Afrik.com : Comment est né le Forum de la jeunesse franco-africain ?
Ali Soumaré : La cellule jeunesse du HCMF est née il y a 5 ans avec l’apparition du film « Fatou la Malienne » (film très controversé qui racontait l’histoire de Fatou victime, en France, d’un mariage forcé, ndlr). En tant que Franco-maliens, nous étions tous consternés et nous nous sommes sentis pointés du doigt. Nous voulions œuvrer pour rétablir un certain équilibre qui consiste à nous mettre en valeur et travailler sur les problématiques de notre communauté. Et puis nous nous sommes aperçus que tous les Franco-africains avaient les mêmes problématiques. D’où le changement de nom. Et le Forum de la jeunesse franco-malienne que nous comptions organiser et devenu le Forum de la jeunesse franco-africaine.
Afrik.com : Le Forum est-il une initiative uniquement privée ?
Ali Soumaré : Nous avons voulu dès le départ travailler en étroite collaboration avec les institutions, notamment celles de la République. Nous avons ouvert le projet à l’INJEP (Institut national de la jeunesse et de l’éducation populaire, ndlr), qui est devenu le gros porteur du projet. Nous avons également eu la participation du ministère de la Jeunesse et des sports, de la Conféges (Conférence des ministres de la Jeunesse et des Sports des pays d’expression française, une instance de la Francophonie) et de jeunes (18-30 ans) du milieu associatif ou non. Comme nous avons déposé le projet dans le cadre du Programme européen jeunesse. Nous avons également invité cinq pays d’Europe à venir nous exposer leurs réalités (Angleterre, l’Italie, l’Espagne, l’Allemagne et la Belgique).

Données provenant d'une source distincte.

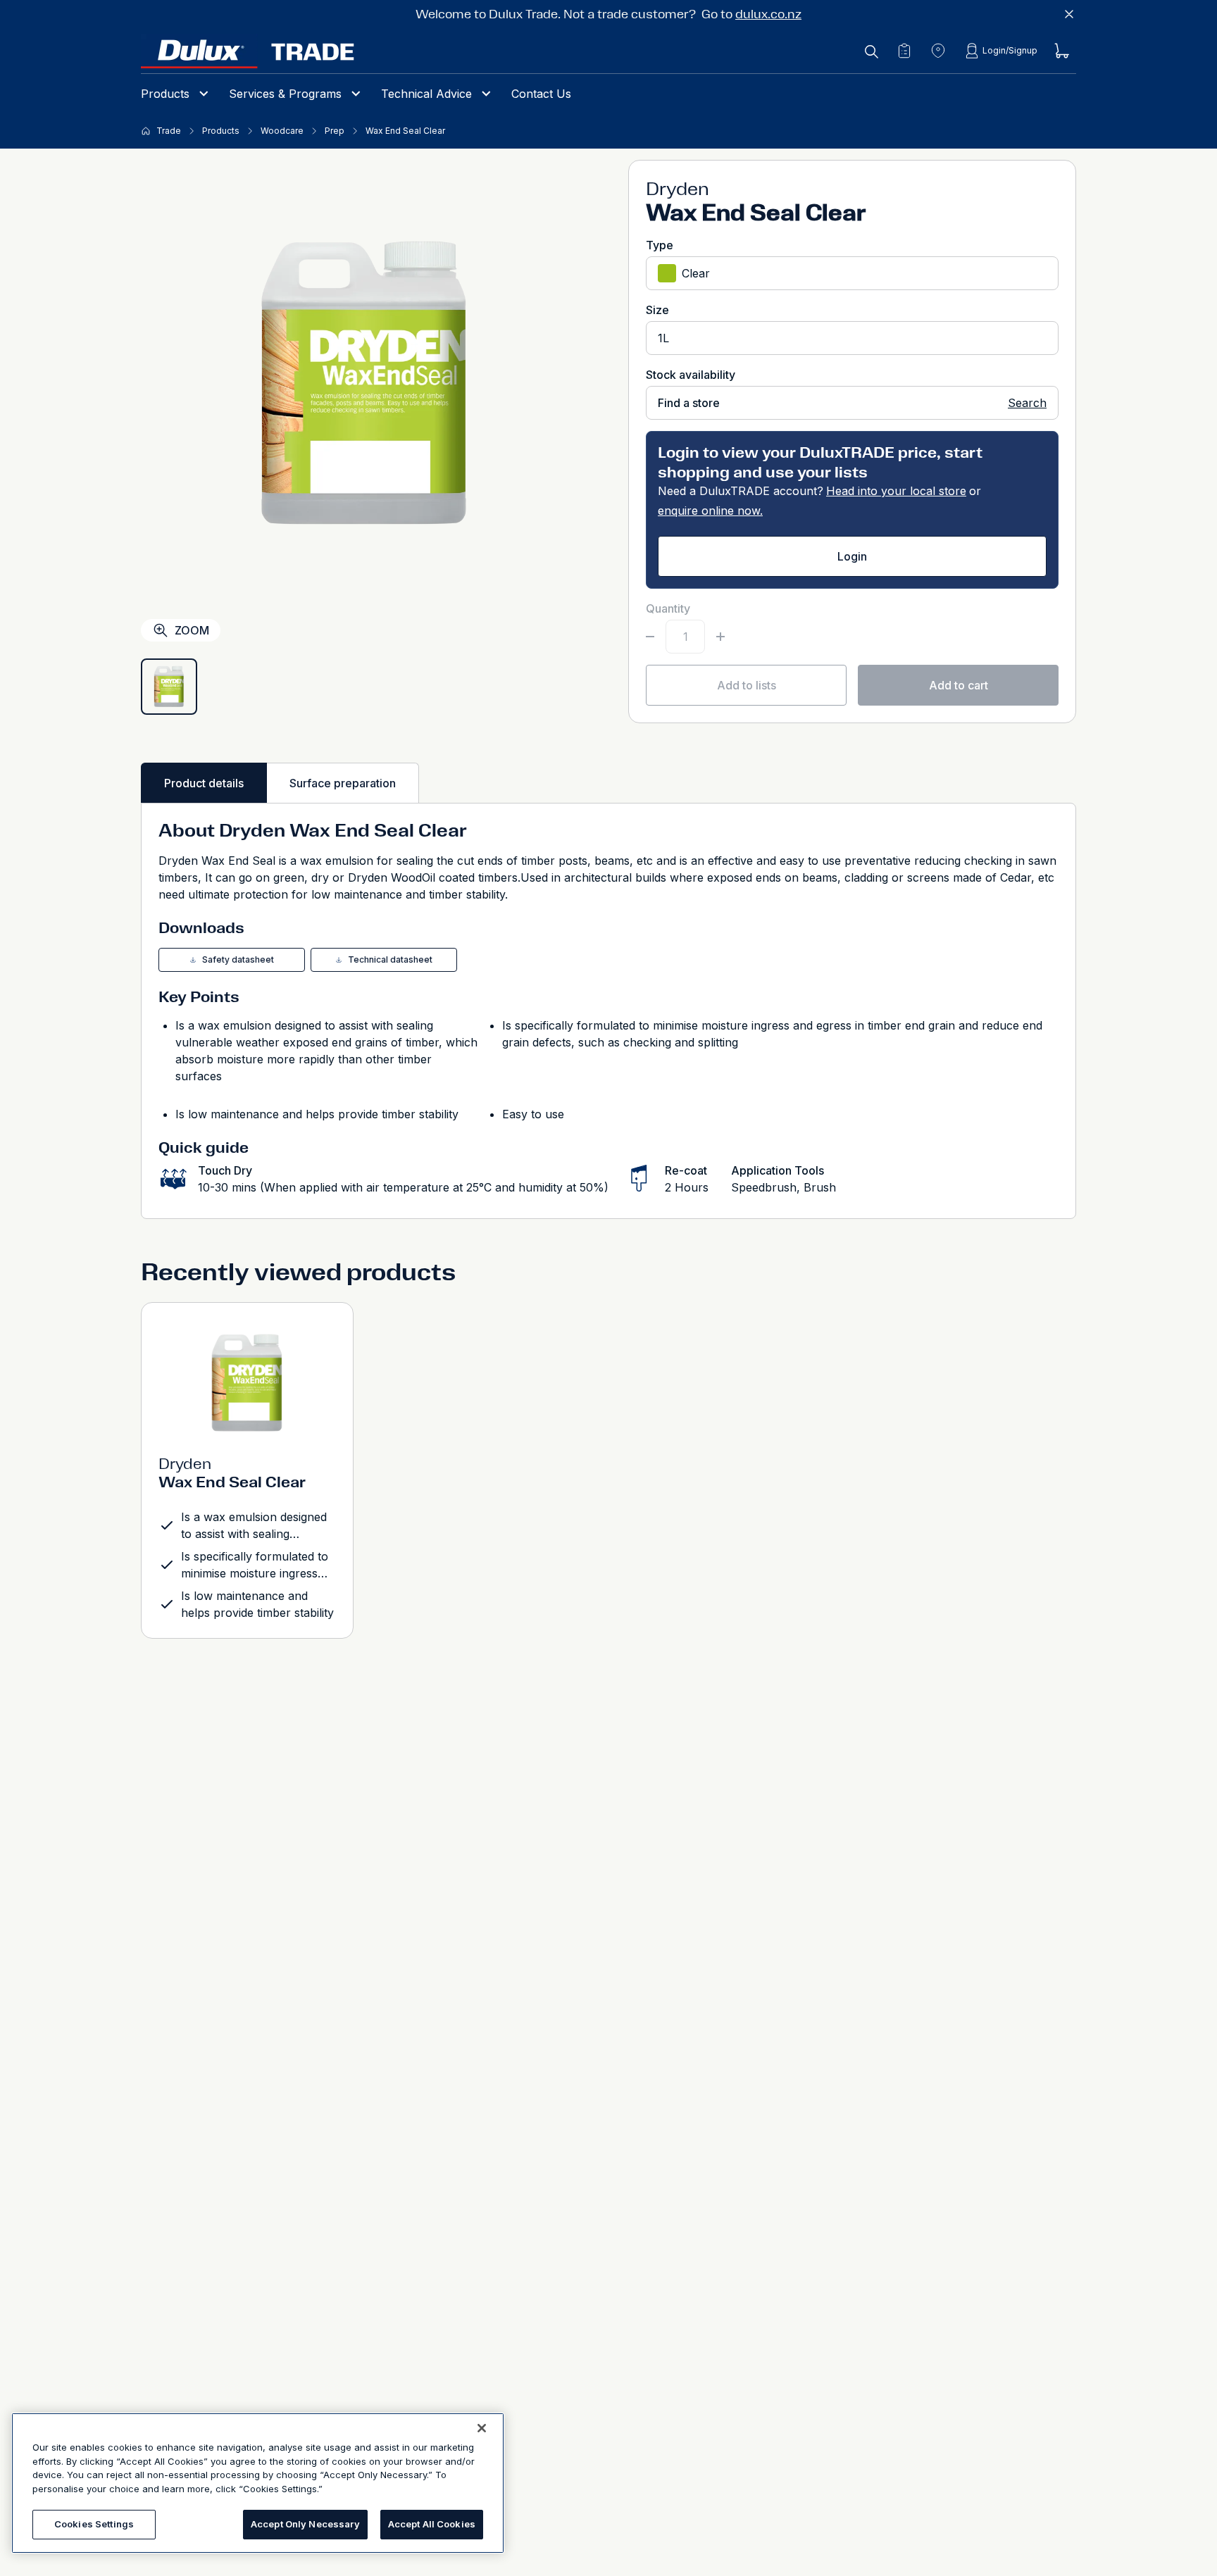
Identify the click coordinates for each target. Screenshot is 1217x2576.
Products (165, 94)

Afrik.com : Quel accueil avez-vous reçu des autorités françaises quand vous leur avez présenté le projet du forum ?
Ali Soumaré : Nous avons parfois été confrontés à des réactions épidermiques de leur part. On nous posait souvent la question : « Vous vous sentez Français ou Africain ? » Alors que nous sommes les deux et que nous n’avons pas à choisir l’un ou l’autre. « C’est comme si on me demandait de choisir entre mon père et ma mère », comme le disait l’humoriste franco-marocain Jamel Debouze. Les autorités françaises nous renvoyaient souvent à des questions de société et l’on s’est retrouvé à devoir toujours montrer « patte blanche ». Il faut montrer qu’on n’est pas sectaires ou communautaires. En même temps, je ne sais pas ce que ça veut dire « être communautaire ». Quand on écoute certaines personnes censées incarner les autorités françaises : être communautaire c’est tout simplement organiser un Forum franco-africain de la jeunesse. Pour eux c’est déjà un glissement vers le communautarisme.

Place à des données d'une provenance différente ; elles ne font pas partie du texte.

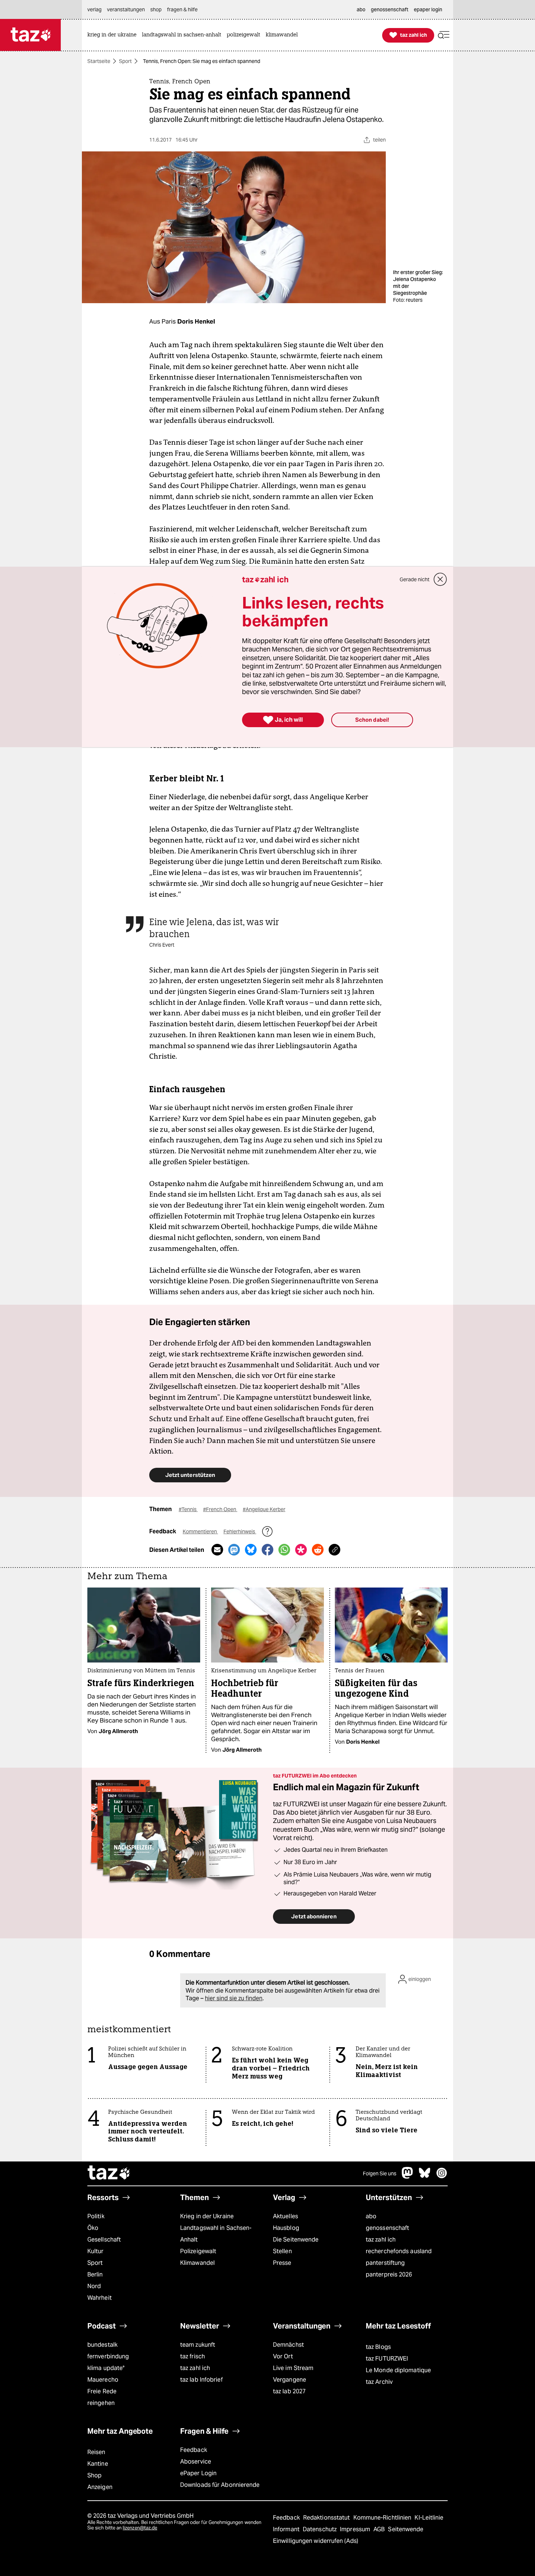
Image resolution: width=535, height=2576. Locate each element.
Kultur (95, 2251)
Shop (94, 2475)
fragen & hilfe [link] (182, 9)
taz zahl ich (381, 2239)
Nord (94, 2286)
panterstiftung (385, 2263)
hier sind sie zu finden (233, 1998)
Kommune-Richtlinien (383, 2517)
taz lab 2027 (289, 2391)
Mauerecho (102, 2379)
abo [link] (361, 9)
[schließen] (440, 579)
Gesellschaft (104, 2239)
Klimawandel (197, 2263)
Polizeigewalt (198, 2251)
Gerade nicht (414, 579)
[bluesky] (425, 2176)
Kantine (97, 2464)
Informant (287, 2529)
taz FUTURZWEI (387, 2358)
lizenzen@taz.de (140, 2528)
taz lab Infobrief (201, 2379)
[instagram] (442, 2176)
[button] (443, 35)
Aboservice (195, 2461)
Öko (92, 2228)
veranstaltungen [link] (126, 9)
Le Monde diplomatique (398, 2370)
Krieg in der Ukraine (207, 2216)
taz (109, 2173)
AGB (379, 2529)
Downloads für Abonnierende (220, 2485)
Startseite (98, 61)
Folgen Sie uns (379, 2173)
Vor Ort (283, 2356)
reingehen (101, 2403)
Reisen (96, 2452)
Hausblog (286, 2228)
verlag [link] (94, 9)
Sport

Afrik.com : On foule ici du pied la notion de diversité culturelle que pourtant défend la France ?
Ali Soumaré : C’est un peu ça. On plaide en même temps la diversité, mais on en a une définition finalement assez réductrice. J’ai parfois l’impression qu’il faut que l’on soit déconnectés de notre pays d’origine et de sa culture et que l’on vive, excusez-moi du terme, mais comme « un bon petit blanc ». Alors qu’on peut tout à fait être Franco-africain sans pour autant être schizophrène.
Afrik.com : Vu vos partenaires, vous avez tout de même pu convaincre des institutionnels?
Ali Soumaré : Je n’ai parlé jusqu’ici que des rapports négatifs avec certains institutionnels. Mais nous en avons heureusement rencontré d’autres qui avaient une autre vision des choses. Des personnes qui voulaient travailler sur des propositions, qui voulaient aller de l’avant. Le forum a été quelque chose d’important pour eux, parce qu’ils ont pu comprendre beaucoup de choses à travers les débats. Parce que la seule vision qu’ils ont de la réalité est les clichés qui montrent du doigt les jeunes de banlieue ou des jeunes issus de l’immigration.
Afrik.com : Qu’est ce que le Forum de la jeunesse franco-africaine apporte de nouveau par rapport aux autres forums qui se tiennent ici et là ?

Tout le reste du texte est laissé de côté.